Mark Harris, managing director of mortgage broker SPF Private Clients, said: “Covid-19 had a devastating impact on the mortgage and real estate markets, so it’s not surprising that loans were weak in May, approvals for the purchase of houses that have fallen. .
“Since the foreclosure meant that lenders were unable to send experts to physically view the properties, the number of approved mortgages has decreased significantly.”
Data from the Bank of England also showed that consumers continued to pay off their debts in May, a further sign that the pandemic has made households more cautious.
People repaid £ 4.6 billion of consumer credit in May after repayments of £ 7.4 billion in April and £ 3.8 billion in March, the bank said. There were repayments on credit card loans (£ 1.8 billion) and other forms of consumer credit such as overdrafts (£ 2.8 billion). The three successive heavy net repayments of consumer credit compared to additional borrowing of around £ 1 billion a month in the 18 months ending in February 2020.

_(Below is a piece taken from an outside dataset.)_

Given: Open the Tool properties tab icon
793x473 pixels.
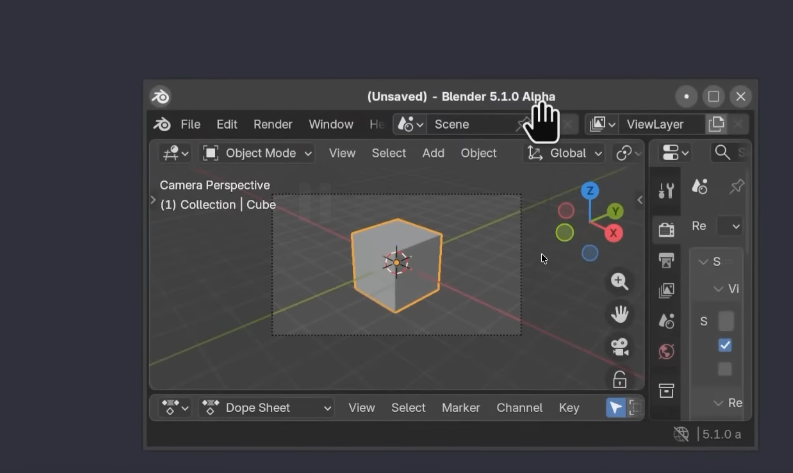Looking at the screenshot, I should tap(667, 191).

The Bank said that “extremely weak” net consumer credit flows meant that the annual growth rate was -3.0%, the lowest since the start of the series in 1994. A breakdown of the overall figure has showed that the annual growth rate of credit card loans was negative for the third consecutive month, down to -10.7% from 3.5% in February.
Consumers’ reluctance to borrow money since the UK was blocked has arisen despite reduced borrowing costs. According to the Bank, effective rates on new personal loans to individuals fell 34 basis points to 5.10% in May. It was the lowest since the series started in 2016 and compares to a rate of around 7% in early 2020.